Thursday, July 13, 2017View Showroom
The ATM Industry Association (ATMIA) today reports that a full day of recent meetings with key House Financial Services Committee members and staff was very productive. Principal topics throughout the day included a decisive end to Operation Choke Point and meaningful reform of Dodd-Frank. The meetings were organized by EFTA President and CEO, Kurt Helwig, who also serves as the Chairman of ATMIA’s Board of Directors.
Congressman Blaine Luetkemeyer, Chairman of the House Subcommittee on Financial Institutions and Consumer Credit, confirmed his commitment to ending Operation Choke Point. His Financial Institution Consumer Protection Act measure was re-filed a few weeks ago, but no hearings have been held yet. Luetkemeyer thinks that most of the remaining impetus for this destructive activity is coming from the Comptroller’s Office. Pressure being put on ATM operator’s banks is primarily in the form of veiled threats of possible punitive actions. Since the FDIC has rules which require such “threats” to be in writing, the Congressman suggests that banks should be pushing back.
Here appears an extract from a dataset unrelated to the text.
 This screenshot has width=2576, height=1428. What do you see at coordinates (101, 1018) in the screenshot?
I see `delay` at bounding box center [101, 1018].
Complicating all of this further is the fact that the Senate has dramatically slowed down the pace of staff confirmations. It will likely take another six months to replace mid-level managers from the previous administration. Marty Gold, Partner at Capital Counsel and a recognized expert on parliamentary procedures provided meeting attendees with a detailed explanation of how Senate rules were being used to delay these confirmations.
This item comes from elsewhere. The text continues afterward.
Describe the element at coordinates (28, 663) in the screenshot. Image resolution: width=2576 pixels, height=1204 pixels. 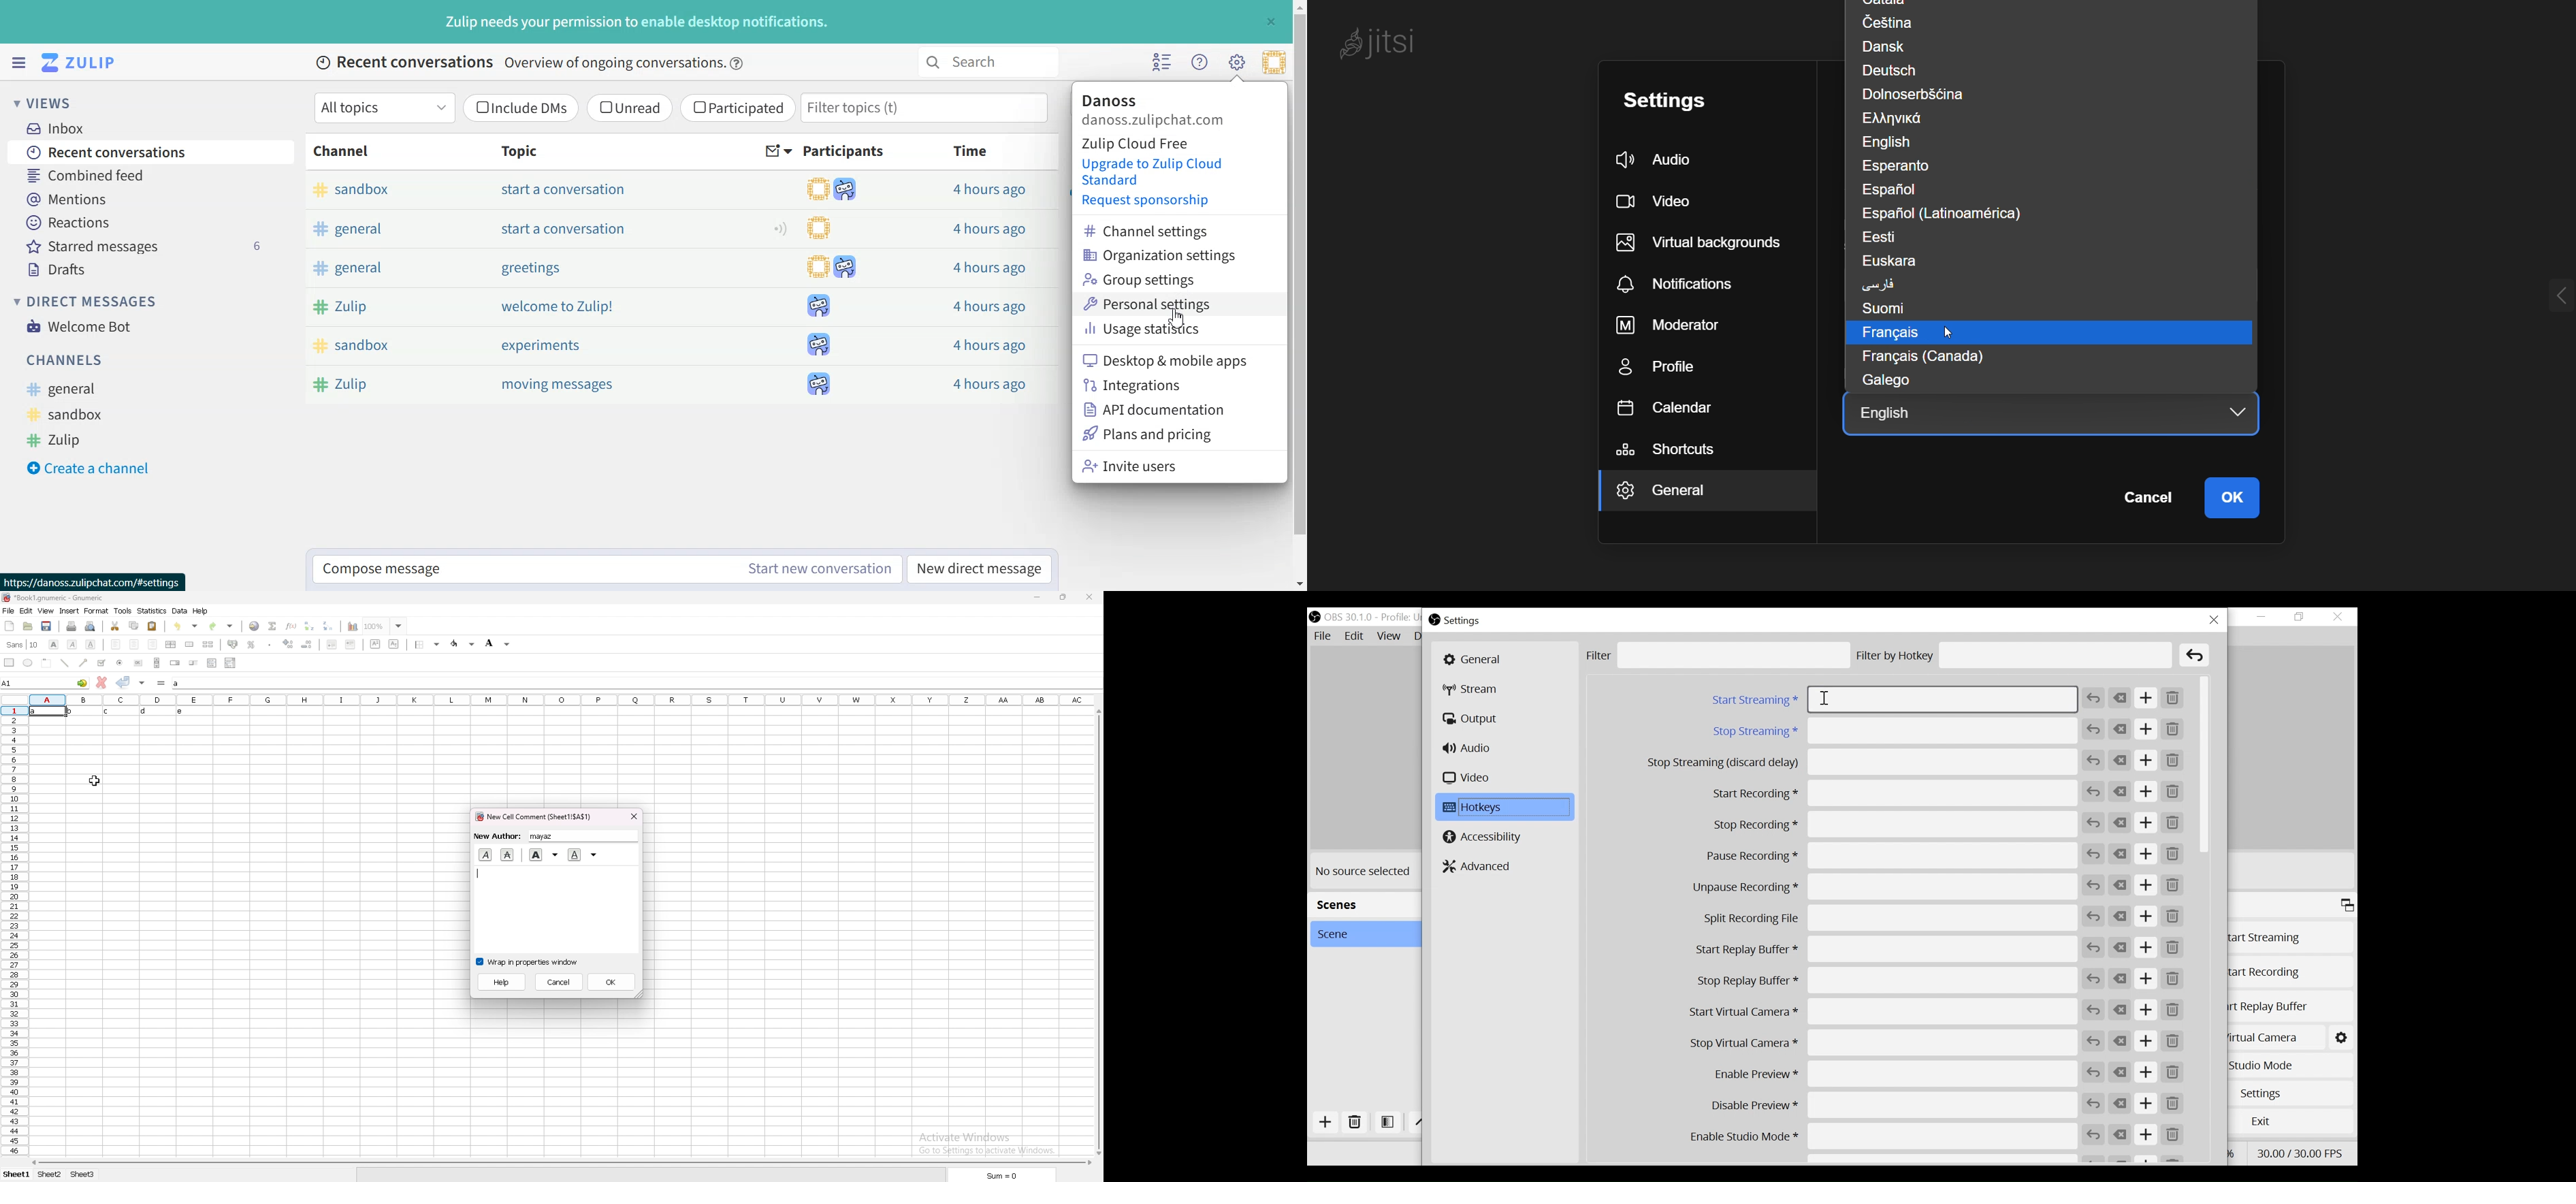
I see `ellipse` at that location.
Additional meetings were held separately with Congressman Barry Laudermilk (R-GA) and Kevin Edgar (Chief Counsel for the House Financial Services Committee). All three are supporters of the CHOICE Act – a bill that would pare back and reform much of Dodd-Frank. ATMIA U.S. Executive Director, David Tente, expressed concerns for its impact on the creation of new community banks – which are critical resources for the ATM industry. Before Dodd-Frank, new federally chartered banks were being created at the rate of about 100 per year. Since Dodd-Frank, only two charters have been granted and, on average, one existing community bank disappears every day.